The Wrath and the Dawn
by Renee Ahdieh
Expected Publication Date: May 12, 2015
This is a retelling of A Thousand and One Nights. King Khalid kills all his brides by dawn. When Shazi’s best friend dies by dawn, she vows to avenge her death by becoming Khalid’s bride and killing him.
That Was Good, Dang
- It was written well. Ahdieh managed to create some mystery surrounding Shazi and her father. The dialogues were witty.
Dang, That’s Too Bad
I had some major issues with this book. I wanted to like it and I kept reading it hoping it would get better but…
- Writing. I said earlier that it was written well and it was for the most part. My problem was that all the characters had the same voice. Shazi, Despina, Rahim, Tariq, and Jalal all had the same quick witted sense of humor. It was difficult to tell the difference between the characters. That’s a MAJOR problem that I couldn’t get over it. Ahdieh is a debut author and she’s a good writer but her editor should tell her to write different characters.
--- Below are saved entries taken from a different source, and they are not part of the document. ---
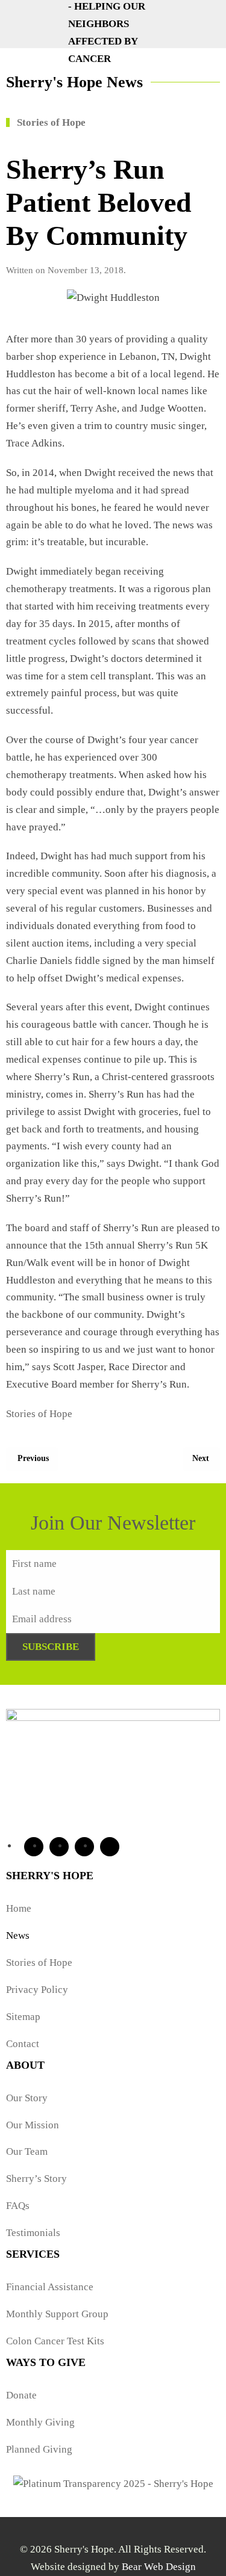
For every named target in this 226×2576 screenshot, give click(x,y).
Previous (33, 1458)
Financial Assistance (49, 2287)
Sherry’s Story (36, 2178)
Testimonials (33, 2232)
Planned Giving (39, 2449)
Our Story (27, 2098)
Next (200, 1458)
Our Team (27, 2151)
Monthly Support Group (57, 2314)
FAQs (18, 2205)
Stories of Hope (39, 1413)
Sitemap (23, 2016)
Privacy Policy (37, 1989)
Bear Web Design (159, 2566)
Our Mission (32, 2125)
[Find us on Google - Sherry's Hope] (109, 1846)
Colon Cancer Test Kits (55, 2341)
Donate (21, 2395)
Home (18, 1908)
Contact (22, 2043)
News (18, 1935)
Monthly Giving (40, 2422)
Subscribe (50, 1646)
- Love Story. I’m not familiar with the original story but that shouldn’t matter. Shazi hates the king because he killed her best friend. She intends to kill but she inevitably falls in love but she falls in love might quick. They have sex twice and she’s in love. Khalid must have the bomb penis because if my best friend was killed by someone; I doubt I’d fall in love after a month-COME ON! It’s not that I didn’t buy the love between Shazi and Khalid, I did and I was rooting for them but it should have taken longer.
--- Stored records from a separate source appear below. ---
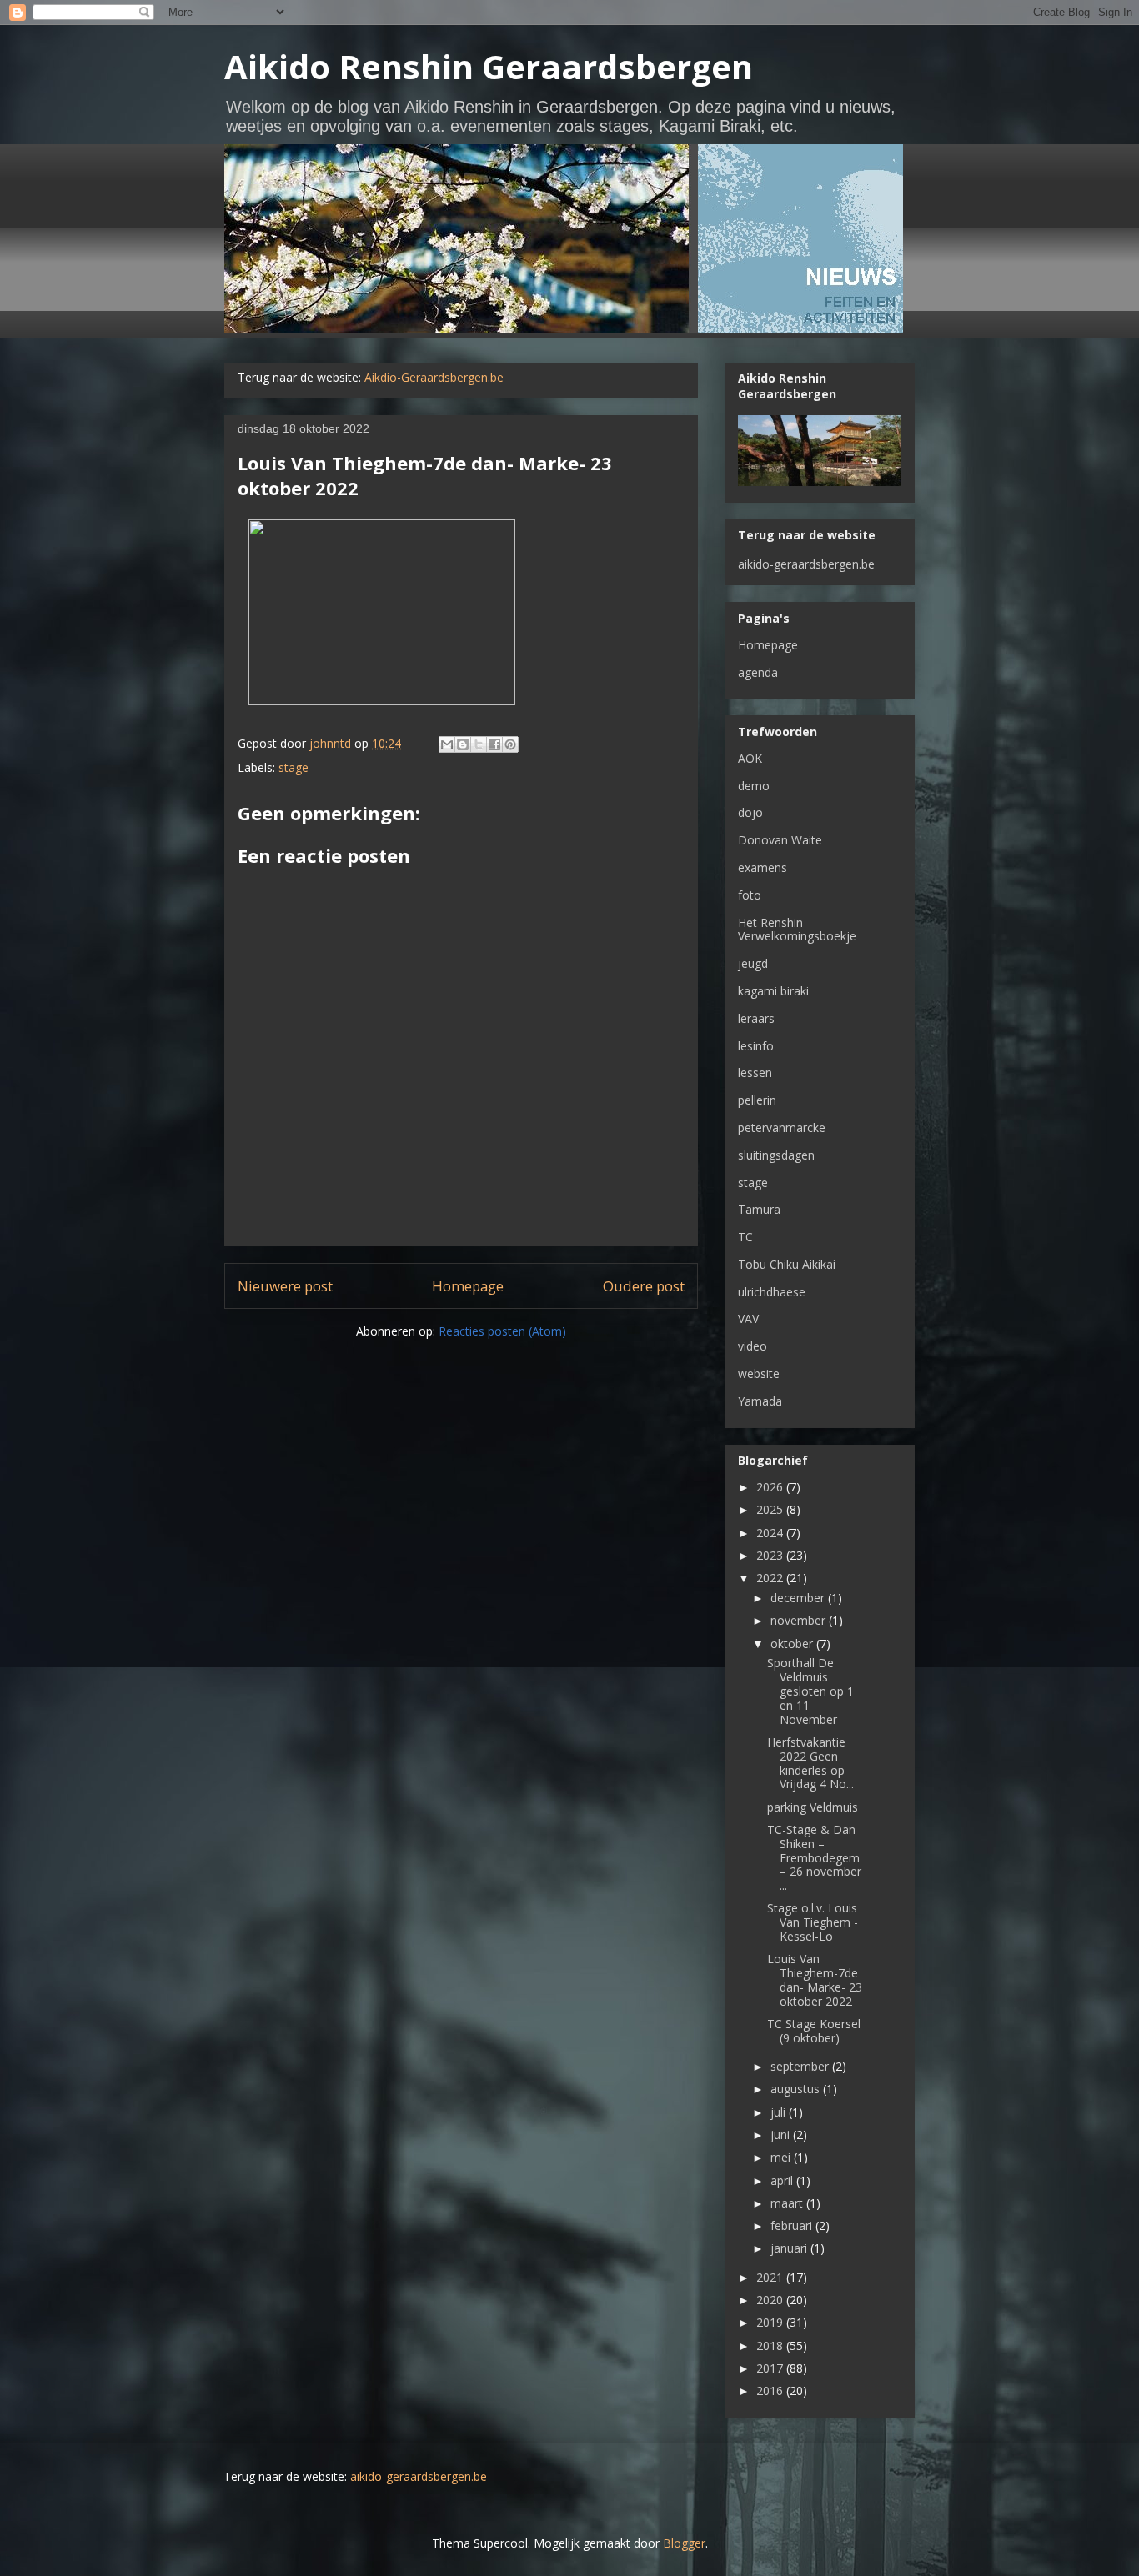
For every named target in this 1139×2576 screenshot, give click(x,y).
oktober (793, 1643)
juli (779, 2112)
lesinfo (756, 1046)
- Nothing Happens. Sure there are some close calls with Shazi’s life and their venture into town and the preverbal grand ball at the end but the stuff that happens between these events are minute. It’s a lot of talking and I don’t mind a slow moving plot if the story or the dialogue is good but as I mentioned above; everyone has the same voice. There was a good storyline with Shazi’s father but nothing was answered because he will probably play a big role in book 2. I felt like that was a big let down. I wish there was one small reveal with the father.
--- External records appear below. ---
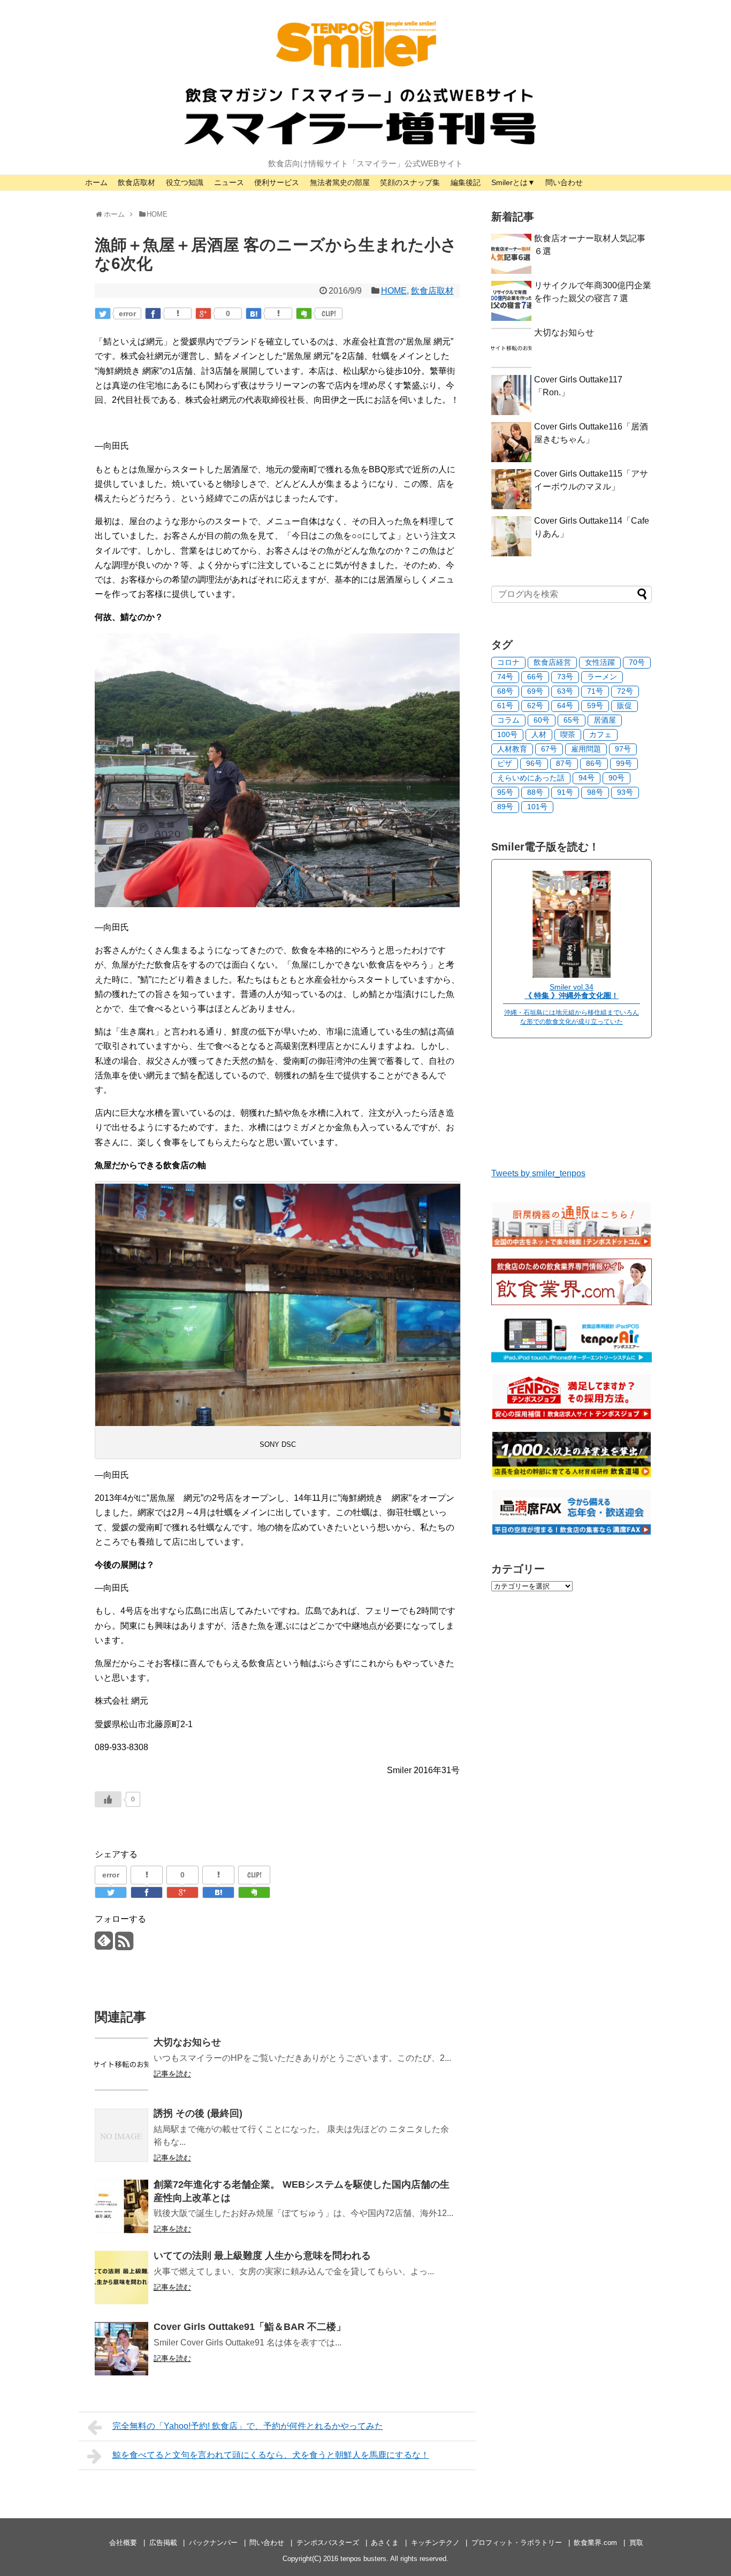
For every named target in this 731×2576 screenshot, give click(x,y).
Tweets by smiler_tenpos (538, 1173)
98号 (595, 792)
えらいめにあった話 (531, 777)
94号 (586, 777)
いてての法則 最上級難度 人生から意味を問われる (262, 2255)
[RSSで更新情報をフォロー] (124, 1945)
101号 (537, 806)
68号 (505, 691)
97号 (623, 749)
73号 (565, 676)
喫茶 (567, 734)
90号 (616, 777)
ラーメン (602, 676)
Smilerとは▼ (513, 182)
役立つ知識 (184, 182)
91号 (565, 792)
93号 (625, 792)
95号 (505, 792)
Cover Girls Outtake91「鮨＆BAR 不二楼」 (250, 2326)
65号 (572, 720)
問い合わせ (564, 182)
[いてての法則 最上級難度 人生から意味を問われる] (121, 2277)
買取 (636, 2543)
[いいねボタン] (108, 1799)
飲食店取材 (136, 182)
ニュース (229, 182)
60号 (542, 720)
- The Problem with the Boring Story. There was a major plot reveal in the preface. It’s the one where the audience knows the truth but the main character doesn’t. When this is done correctly, the audience/reader should be on the edge of their seat the entire book. We should be yelling at the protag because she’s wrong and she’s making a big mistake but she doesn’t know it. This book, however, didn’t do it correctly. We have to suffer through Shazi inability to make a decision and do anything of significance. She just keeps going back and forth-should I have killed the king at this time? Do I love him? He’s evil, no he’s misunderstood. MAKE A DECISION ALREADY, DAMMIT! She doesn’t do anything but tell stories-OMG!
The story would have been better if it was the type of plot where the reader nor the protag knows the truth.
- That Cover. It looks like the publishers are still doing that thing where they try to hide the brown skinned girl/boy on the cover. Either show her face or don’t put a person on the cover at all.
I was rooting for this story so badly because Middle Eastern teens are all but non-existent in YA literature. The writing in terms of the words written on the page were passable but the writing in terms of story development was lacking.
I will recommend it to my teens because I think they will like it and we need diverse characters.